> _元の文書_:
···

しかしながら、前記の提案技術では、前記した全ての機能を満足しているわけではない。その上、従来よりもさらに高性能である光学光拡散フィルムとその表面光拡散層形成材料と背面保護層形成材料が要望されている。
【0011】
従って、本発明の目的は、表面光拡散層が、高光拡散性、高輝度性、帯電防止性、集光性(本来はプリズムシートの役目)、傷付き防止性および基材に対する密着性を有し、背面保護層が、スティッキング性、導光板の傷付き防止、基材に対する密着性などの要求性能を満たしている光学用光拡散フィルムを提供することである。

···

> _データ一覧_:
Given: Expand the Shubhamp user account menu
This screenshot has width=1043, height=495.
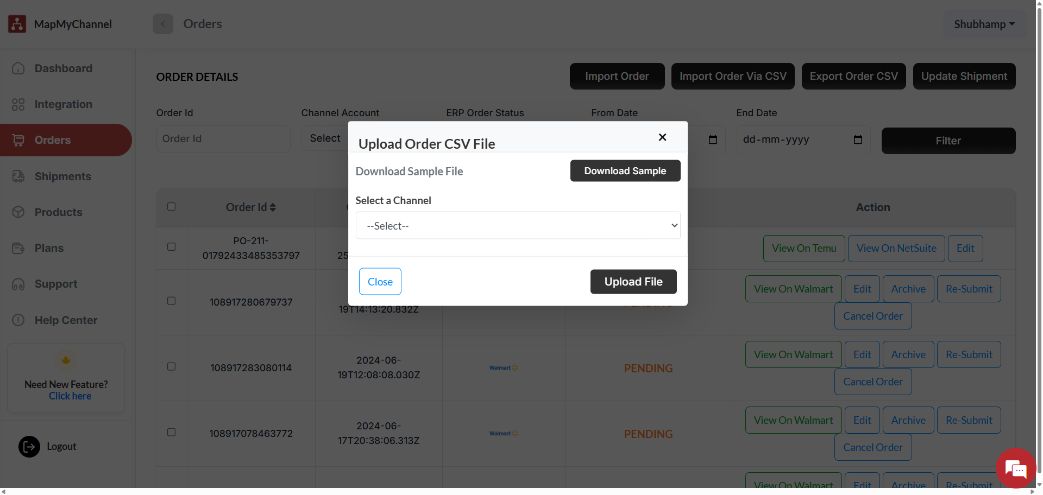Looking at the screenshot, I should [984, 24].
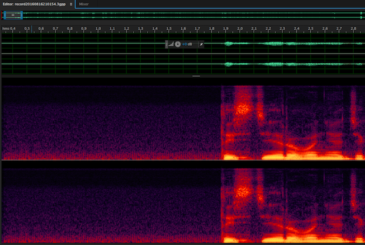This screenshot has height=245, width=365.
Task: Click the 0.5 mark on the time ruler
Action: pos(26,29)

···

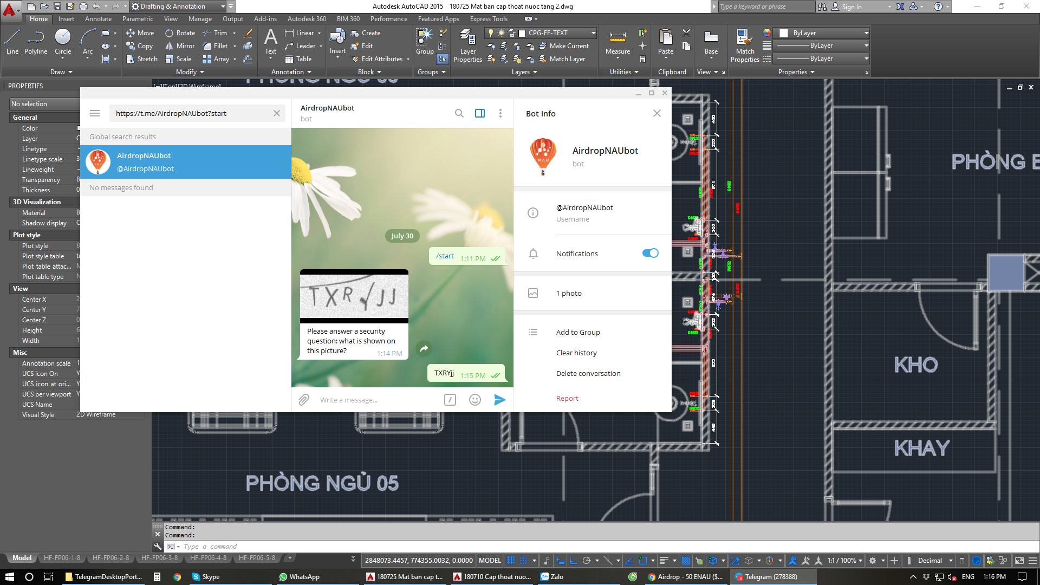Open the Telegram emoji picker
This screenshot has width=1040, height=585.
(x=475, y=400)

···

> _作業内容_: 光拡散フィルムの文章を、最後の文のあとから書き継ぐこと。 データ一覧は光拡散フィルムの文章とは関係がない。

> _課題の解答_:
【課題を解決するための手段】
【0012】
本発明者らは上記課題を解決すべく鋭意検討を重ねた結果、以下の本発明によって上記目的を達成した。すなわち、本発明は、基材フィルムと、該基材フィルムの一方の面に設けた帯電防止性背面保護層(以下単に「背面保護層」という場合がある)と、該基材フィルムの他の面に設けた帯電防止性表面光拡散層(以下単に「光拡散層」という場合がある)とからなる光学用光拡散フィルムにおいて、上記背面保護層および光拡散層の少なくとも一方が、ポリウレアコロイド粒子(以下「微粒子A」という場合がある)によって被覆されているポリウレタンゲル微粒子(以下「微粒子B1」という場合がある)および/または微粒子Aによって被覆されている熱可塑性ポリウレタン微粒子(以下「微粒子B2」という場合がある。また、微粒子B1と微粒子B2とを合わせて「微粒子B」という場合がある)と、樹脂バインダーCと帯電防止剤Dとを被膜形成成分として形成されていることを特徴とする光学用光拡散フィルム(以下単に「光拡散フィルム」という場合がある)を提供する。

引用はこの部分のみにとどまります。